I’m judging it based on the likelihood of people using the trailing closure syntax with this method regardless of what its final name will be. I think it’s a reasonable goal to try to minimize the ambiguity of both ways a method can be (and commonly is) written, rather than just one.

That’s a pretty generous “half”. The standard library’s higher-order functions that have an argument label might lose some of their readability like an English sentence when using the trailing closure syntax, but I can’t think of any that become harder to understand by using this syntax.


(Paul Cantrell) #81

I imagine that line should come when the cost of making a particular change exceeds the cost of living with the problem it fixes — total cost, for language maintainers and users, current and future.
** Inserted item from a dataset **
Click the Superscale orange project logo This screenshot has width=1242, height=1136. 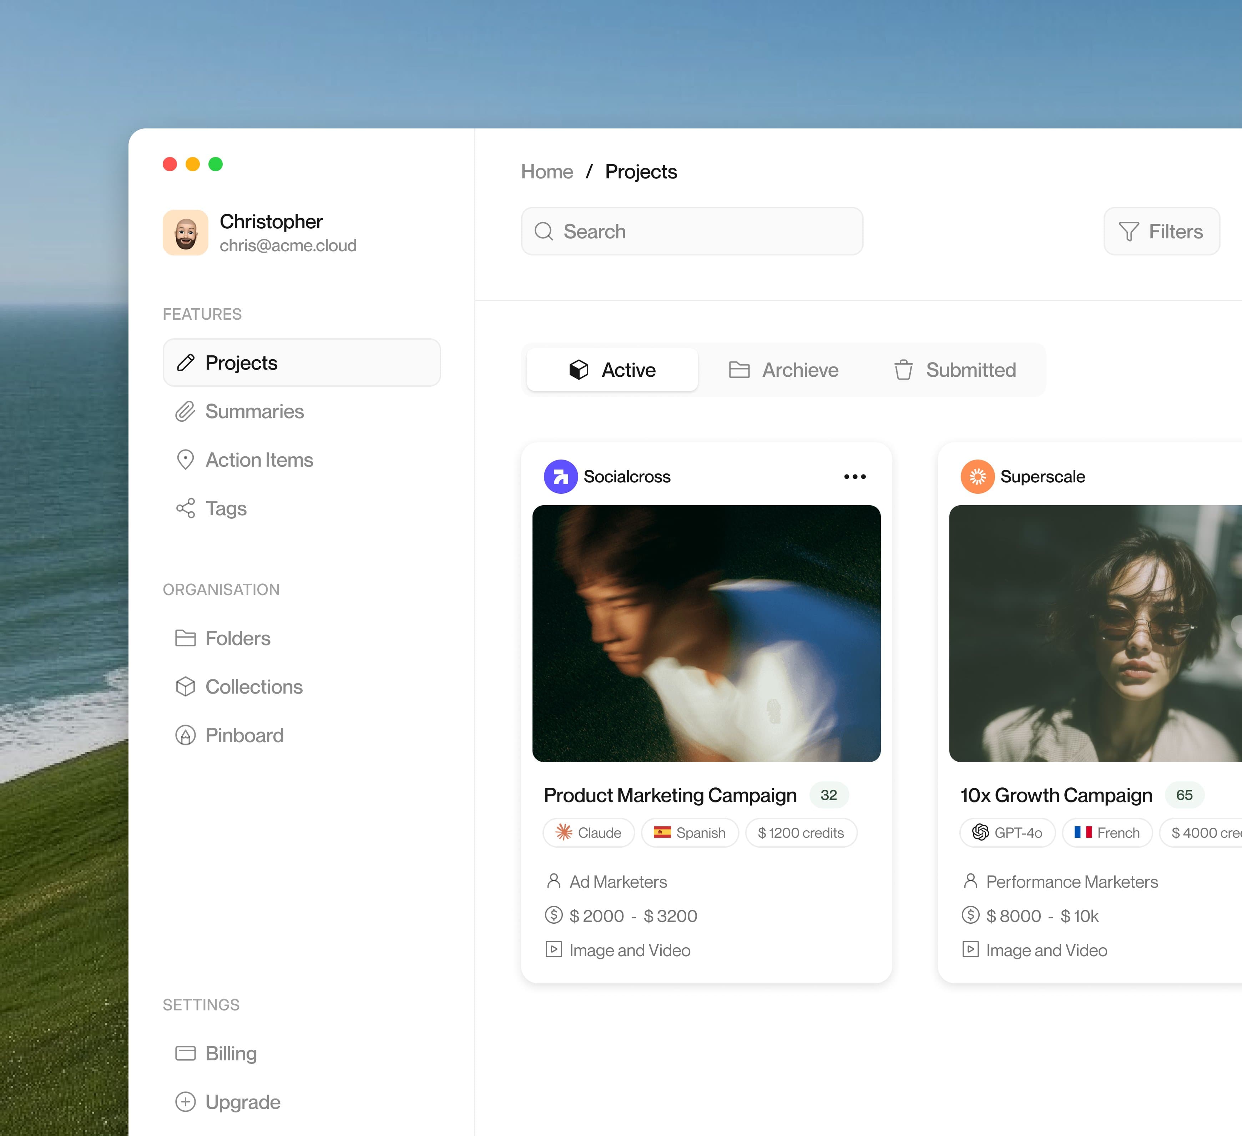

I stand by my bullet points above. I’ve made my case for handling this problem a bit more holistically than the proposal proposes, and hopefully given some useful data regardless of whether you buy my argument, so I’ll leave it there and let the core team do its work.


(Jonathan Hise Kaldma) #82

What is your evaluation of the proposal?
I already have all(match:) and any(match:) in several projects. If the standard library adds something close to them, I will remove my own versions. If the standard library adds containsOnly(where:), I will probably never remember what it’s called, and just keep using my own all(match:) instead. Just like I’m currently using my own any(match:) instead of contains(where:).

Does this proposal fit well with the feel and direction of Swift?
No. The API Design Guidelines clearly state that an API should embrace precedent when naming things. The established precedent in other languages is to have functions named all and any.

If you have used other languages or libraries with a similar feature, how do you feel that this proposal compares to those?
I’ve used functions named any and all in several languages.

How much effort did you put into your review? A glance, a quick reading, or an in-depth study?
Read the proposal and most of the thread.